Der Bildungsbericht Ruhr hat für die Bildungssituation im Ruhrgebiet eine Reihe von besonderen, Städte übergreifenden Herausforderungen aufgezeigt: So leben hier beispielsweise mehr Kinder mit Sprachförderbedarf als im übrigen Nordrhein-Westfalen. Es gibt viele Schulabgänger in der Region, die mit ihrem Abschluss zwar studieren könnten, dies aber nicht tun. Dieses Potenzial gilt es stärker auszuschöpfen. Gleichzeitig existiert im Ruhrgebiet bereits eine große Zahl von meist lokal operierenden – oft vorbildlichen – Bildungsmaßnahmen und -initiativen. Diese arbeiten jedoch vielfach ohne Bezug zueinander und erzielen so zwar Wirkung vor Ort, tragen diese aber zumeist nicht in die Breite.

Genau hier setzt RuhrFutur an. Die Bildungsinitiative stellt die Plattform dar, mit der vorhandene Angebote verbunden werden können. So soll der Wissens- und Erfahrungsaustausch zwischen den Einrichtungen, zwischen den Kommunen sowie zwischen den Kommunen und Hochschulen verbessert und bereits bestehende Erkenntnisse allgemein zugänglich gemacht werden.

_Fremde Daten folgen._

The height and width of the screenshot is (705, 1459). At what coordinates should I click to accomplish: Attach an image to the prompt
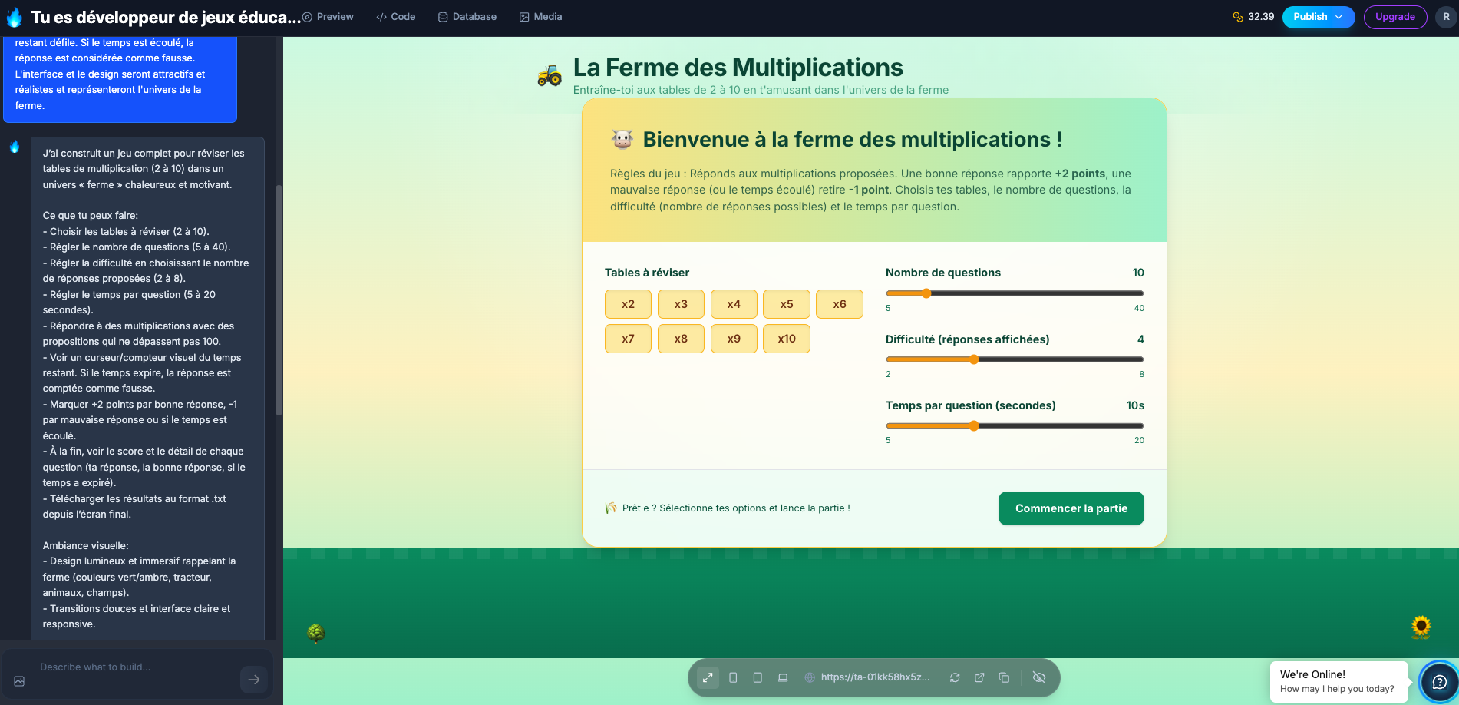20,681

Die Initiative greift den Ansatz eines „Collective Impact“ (gemeinsame Wirkung) auf. Zu ihrer Unterstützung und Umsetzung wurde eine Partnergesellschaft der Stiftung Mercator ins Leben gerufen, die gemeinnützige RuhrFutur GmbH. Rund 15,3 Millionen Euro investiert die Stiftung Mercator bis Ende 2017 in die Initiative, die unter der Schirmherrschaft der Ministerpräsidentin des Landes Nordrhein-Westfalen steht.